Le secteur du transport public non régulier en Tunisie se dirige vers une nouvelle escalade sociale. Intervenant dans la matinale de Jawhara FM mercredi 8 avril 2026, le vice-président de la Chambre nationale des propriétaires de taxis individuels relevant de l’Utica, Adel Arfa, a confirmé la décision de grève générale le 27 avril, précédée d’une journée de protestation le 15 avril.
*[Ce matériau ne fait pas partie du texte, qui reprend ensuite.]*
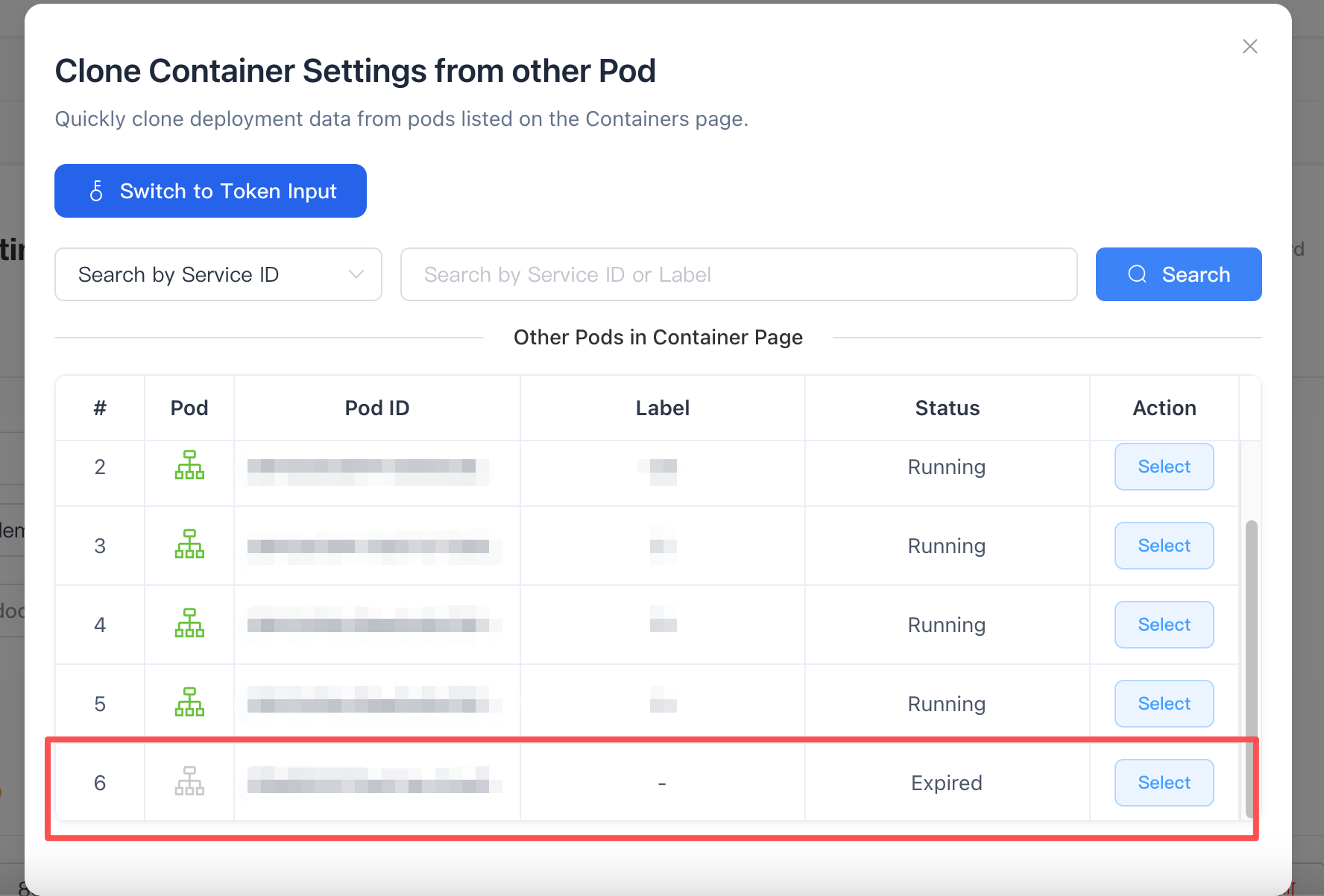Click the Status column header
Cette mobilisation concerne l’ensemble des composantes du transport public non régulier, incluant les taxis individuels et collectifs, les louages ainsi que le transport rural. Selon le responsable syndical, cette décision fait suite à une réunion élargie des structures professionnelles représentant les cinq branches du secteur, au cours de laquelle un consensus s’est dégagé en faveur de cette action.
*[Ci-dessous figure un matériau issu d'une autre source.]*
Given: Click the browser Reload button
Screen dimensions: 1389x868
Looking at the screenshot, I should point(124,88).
À l’origine de cette tension, un différend persistant avec les autorités de tutelle autour de la révision des tarifs. Adel Arfa a rappelé qu’un accord avait été conclu antérieurement avec l’administration, prévoyant une augmentation tarifaire devant entrer en vigueur avant la fin du mois de mars. Or, à ce jour, aucune concrétisation n’a été observée, ce qui alimente le mécontentement des professionnels.
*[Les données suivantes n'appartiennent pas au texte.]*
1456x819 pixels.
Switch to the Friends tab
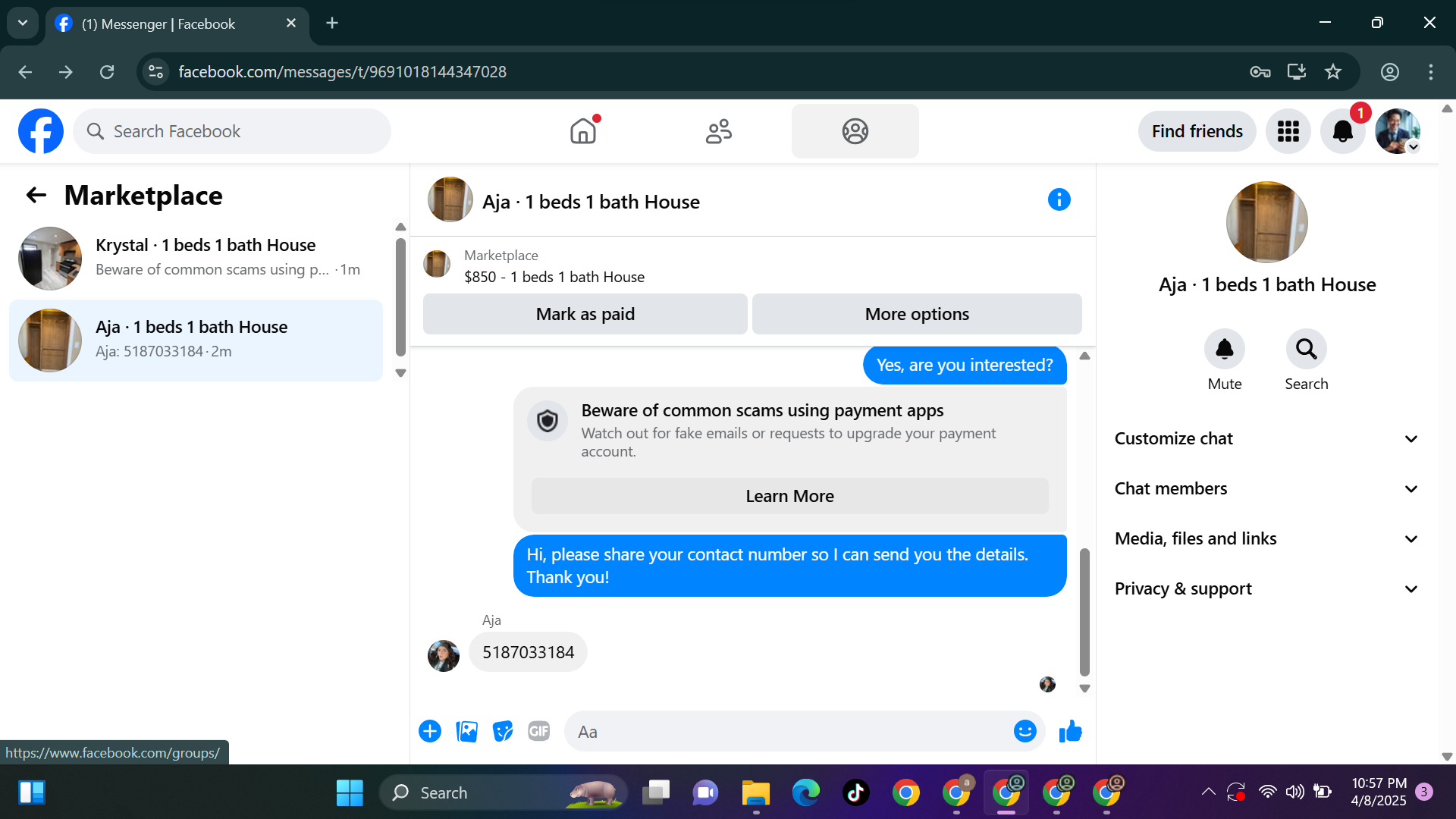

Sans dévoiler de chiffres précis, le responsable a évoqué des propositions portant notamment sur une révision du tarif de base du compteur, tout en soulignant que les discussions impliquent plusieurs segments du secteur, chacun disposant de sa propre grille tarifaire. Il a insisté également sur la complexité du processus décisionnel, la validation finale relevant de plusieurs ministères, dont ceux du Transport et du Commerce.
Au-delà de la question tarifaire, les professionnels dénoncent une hausse généralisée des coûts d’exploitation. Adel Arfa a cité notamment l’augmentation du prix des pièces de rechange, la dégradation de leur qualité, le coût élevé des assurances, ainsi que le prix des véhicules. À cela s’ajoutent les difficultés rencontrées pour assurer les véhicules, certaines compagnies se montrant réticentes à couvrir ce type d’activité, obligeant les exploitants à accepter des contrats onéreux.
Face à cette situation, le représentant syndical a affirmé que la grève ne serait pas une fin en soi, mais un moyen de pression pour obtenir l’application d’engagements déjà actés. « Notre objectif n’est pas de paralyser le pays, mais de faire valoir nos droits », a-t-il souligné, tout en réaffirmant l’ouverture des professionnels au dialogue.
Malgré l’annonce de cette mobilisation, les portes de la négociation restent ouvertes. Adel Arfa a assuré que les représentants du secteur étaient disposés à reprendre les discussions à tout moment avec les autorités.